- **Instructions**
- a) Answer these questions from the light rail text below:
(i) In what year was the passenger survey carried out, and how many passengers did it include?
(ii) Among US counties, where does Hudson County rank in residential density?
(iii) How many newly built residential units do Robins and Wells estimate?
- b) Summarize the light rail text below in two sentences.

- **Text shown**
##############################
1 Introduction

Light rail transit (LRT) has attracted increasing interest from policymakers in recent decades, with new services being introduced across a range of metropolitan regions. The improved accessibility engendered by LRT is seen by many observers as a catalyst for transit-oriented developments (TODs), and indeed in many cases residential development accompanies the introduction of new LRT services [1, 2]. The general issue encapsulated by the TOD concept is that the stimulus of introducing LRT is thought to have non-trivial impacts on the real estate market of the service area.

The motivation for this study was to investigate the dynamics of residential relocation associated with the inauguration of new LRT service. Empirical data are sourced from a 2008 survey of passengers (n = 1,023) of the Hudson–Bergen Light Rail (HBLR) system in New Jersey (US). Fieldwork for the survey was undertaken eight years after service inauguration, which implies that this study’s results should be interpreted as mid-term effects after the residential property market has had the chance to initially re-equilibrate in response to the stimulus of the new LRT system. The HBLR system (see Fig. 1) feeds heavy rail and ferry services that connect to midtown and downtown Manhattan, and also provides local connectivity between pre-automobile urban neighborhoods of Hudson County, New Jersey (which is characterized by the sixth-highest residential density among counties in the US). In a study of the land use impacts of the HBLR system, Robins and Wells [3] estimate approximately 10,000 newly built residential units, representing a gross investment of $5.3 billion (in 2008 prices).

Fig. 1
figure 1

Schematic representation of the Hudson–Bergen Light Rail (HBLR) system

The results reported in this paper are twofold. First, we investigate the distinctive socio-economic profile of LRT passengers who self-report having relocated to the new transit corridor due, at least in part, to the new transit service. Second, we document the spatial patterns (proximity to LRT stations) of residential relocations which were self-reported to have been influenced by the introduction of the LRT system, as a function of socio-economic characteristics. Both descriptive statistics and results from multivariate analyses are presented.
##############################
- **Data section**

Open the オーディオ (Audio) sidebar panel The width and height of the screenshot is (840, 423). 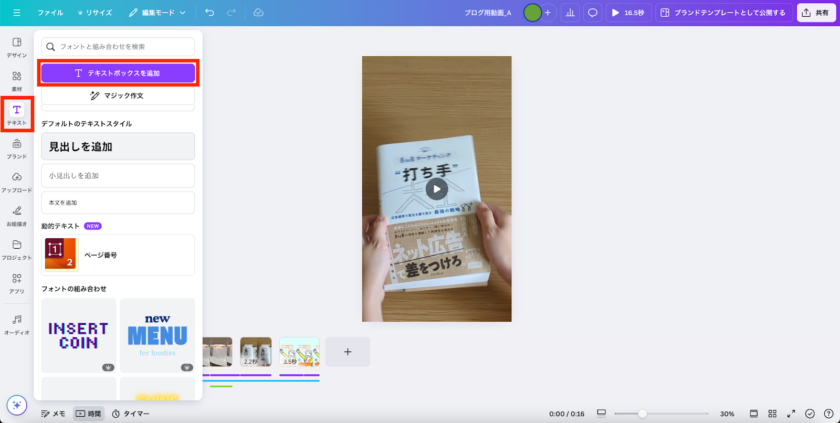coord(17,324)
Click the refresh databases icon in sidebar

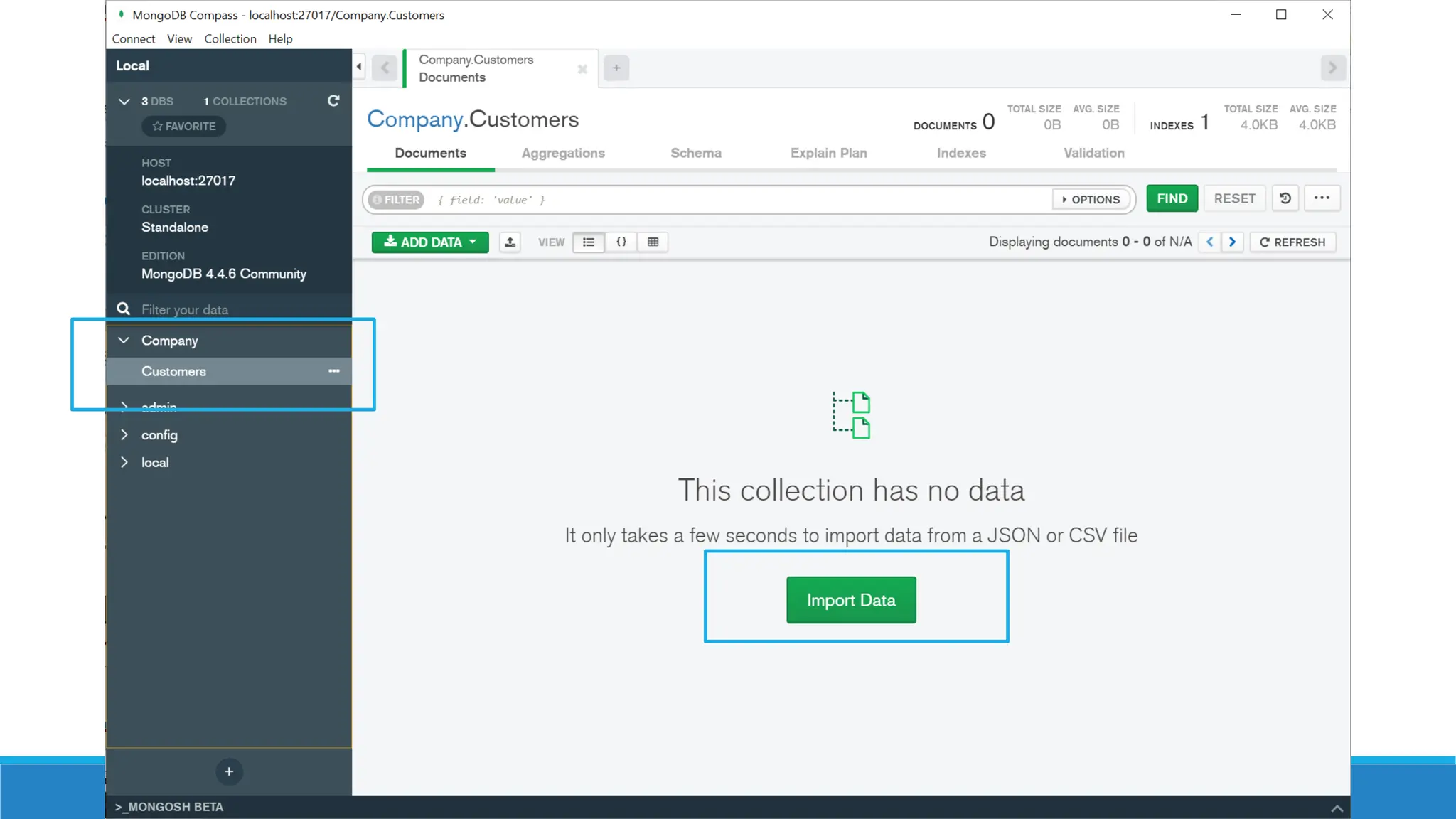[x=333, y=101]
##############################
- **Answers provided**
- a)
(i) The survey was carried out in 2008 and included 1,023 passengers.
(ii) Hudson County has the sixth-highest residential density among US counties.
(iii) They estimate approximately 10,000 newly built residential units.

- b) Using a 2008 survey of 1,023 passengers on New Jersey's Hudson–Bergen Light Rail, taken eight years after service began, the study investigates how residential relocation relates to the opening of new light rail service. It examines the socio-economic profile of passengers who say they moved to the corridor partly because of the new service, and how close to stations those relocations occurred.